■ Document extract
It is true that in people who do not have diabetes, eating a high-carbohydrate diet probably does little harm – although there are some who believe that a switch from fat to carbohydrate in the diet has driven the current surge in obesity levels.
But in type 2 diabetes, a high-carbohydrate diet puts increased stress on the ß cells and will worsen insulin resistance. In fact, the only pathway the body has for getting rid of excess glucose – when liver and muscle stores are full – is to convert glucose into fat in the liver, then export this fat via VLDL/triglycerides to adipose tissue.
And this is a process driven by high insulin levels. In short, if you have type 2 diabetes and you eat a high-carbohydrate diet, you will push up blood glucose levels and blood insulin levels. You will also create hypertriglyceridaemia and, due to protein transfer from HDL to VLDL, a low HDL level. Which is the exact metabolic state now known to be associated with CHD – metabolic syndrome, or syndrome X.
You will probably also create non-alcoholic steatohepatitis (NASH), as the liver fills with fat generated from glucose. If, on the other hand, you eat fat, this cannot have any impact on blood glucose levels. While glucose can be converted to fat, fat cannot be converted back to glucose.
A high- fat diet also has no impact on raising insulin levels, as absorption of fat into adipose tissue requires only a low background insulin level. A high-fat diet will not raise VLDL levels or lower HDL levels either. In short, a high-fat diet is theoretically perfect for people with type 2 diabetes. But a high-fat diet raises LDL levels, doesn’t it? We are repeatedly told this, but it doesn’t happen to be true.
Here, for example, is a quote from Dr William Castelli, director of the Framingham study, one of the longest-running and most widely quoted studies in the world. ‘In Framingham, Massachusetts, the more saturated fat one ate, the more cholesterol one ate, the more calories one ate, the lower people’s serum cholesterol’ – by which he means LDL2.

■ Assignment
In the text on diet and type 2 diabetes:
(a) What is the body's only pathway for getting rid of excess glucose once liver and muscle stores are full?
(b) Which condition is probably created as the liver fills with fat generated from glucose?
(c) Who is quoted, and what study did he direct?

■ Supplied records
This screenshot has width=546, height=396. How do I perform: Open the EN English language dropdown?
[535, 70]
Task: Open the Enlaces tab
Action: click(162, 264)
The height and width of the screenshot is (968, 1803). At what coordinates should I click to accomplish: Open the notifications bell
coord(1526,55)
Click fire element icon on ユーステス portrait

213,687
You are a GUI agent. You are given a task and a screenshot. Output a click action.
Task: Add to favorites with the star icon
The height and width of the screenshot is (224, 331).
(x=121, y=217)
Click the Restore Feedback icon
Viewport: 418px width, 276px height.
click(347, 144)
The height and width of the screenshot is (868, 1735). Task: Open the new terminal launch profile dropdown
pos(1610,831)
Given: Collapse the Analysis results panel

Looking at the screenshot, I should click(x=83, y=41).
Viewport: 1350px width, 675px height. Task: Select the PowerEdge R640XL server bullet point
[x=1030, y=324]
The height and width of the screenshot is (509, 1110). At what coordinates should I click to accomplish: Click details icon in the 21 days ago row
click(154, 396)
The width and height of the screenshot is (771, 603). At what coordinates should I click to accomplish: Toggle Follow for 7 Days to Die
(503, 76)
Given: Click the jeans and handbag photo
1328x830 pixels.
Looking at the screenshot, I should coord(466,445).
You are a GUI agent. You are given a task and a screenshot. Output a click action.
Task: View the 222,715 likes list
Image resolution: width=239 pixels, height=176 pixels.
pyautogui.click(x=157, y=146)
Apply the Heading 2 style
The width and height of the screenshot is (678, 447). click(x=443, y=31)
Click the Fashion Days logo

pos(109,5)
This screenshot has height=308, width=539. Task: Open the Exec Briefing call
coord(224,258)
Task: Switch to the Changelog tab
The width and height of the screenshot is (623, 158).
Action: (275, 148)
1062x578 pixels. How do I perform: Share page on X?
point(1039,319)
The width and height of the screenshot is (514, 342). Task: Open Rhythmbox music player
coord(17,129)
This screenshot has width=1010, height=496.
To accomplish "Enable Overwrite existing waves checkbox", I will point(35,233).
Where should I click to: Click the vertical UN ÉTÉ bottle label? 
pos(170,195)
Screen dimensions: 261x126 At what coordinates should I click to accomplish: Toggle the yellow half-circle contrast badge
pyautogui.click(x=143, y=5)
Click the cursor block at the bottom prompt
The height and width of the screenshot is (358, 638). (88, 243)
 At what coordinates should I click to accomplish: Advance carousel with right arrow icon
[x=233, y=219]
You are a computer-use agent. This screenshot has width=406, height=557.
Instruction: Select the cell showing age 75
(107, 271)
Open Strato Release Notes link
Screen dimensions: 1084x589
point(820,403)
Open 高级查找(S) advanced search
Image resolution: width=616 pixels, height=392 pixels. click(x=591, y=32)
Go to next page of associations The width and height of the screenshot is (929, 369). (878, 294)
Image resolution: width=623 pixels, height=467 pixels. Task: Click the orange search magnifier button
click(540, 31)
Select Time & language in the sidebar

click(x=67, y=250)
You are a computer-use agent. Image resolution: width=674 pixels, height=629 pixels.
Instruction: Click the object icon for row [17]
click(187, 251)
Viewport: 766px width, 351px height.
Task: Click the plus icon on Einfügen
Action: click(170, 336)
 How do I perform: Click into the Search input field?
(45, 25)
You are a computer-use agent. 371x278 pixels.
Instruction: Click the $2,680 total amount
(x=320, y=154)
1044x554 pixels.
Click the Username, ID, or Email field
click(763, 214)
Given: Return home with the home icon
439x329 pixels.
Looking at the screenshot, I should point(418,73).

■ Answer space
(a) Converting glucose into fat in the liver, then exporting this fat via VLDL/triglycerides to adipose tissue.
(b) Non-alcoholic steatohepatitis (NASH).
(c) Dr William Castelli, director of the Framingham study.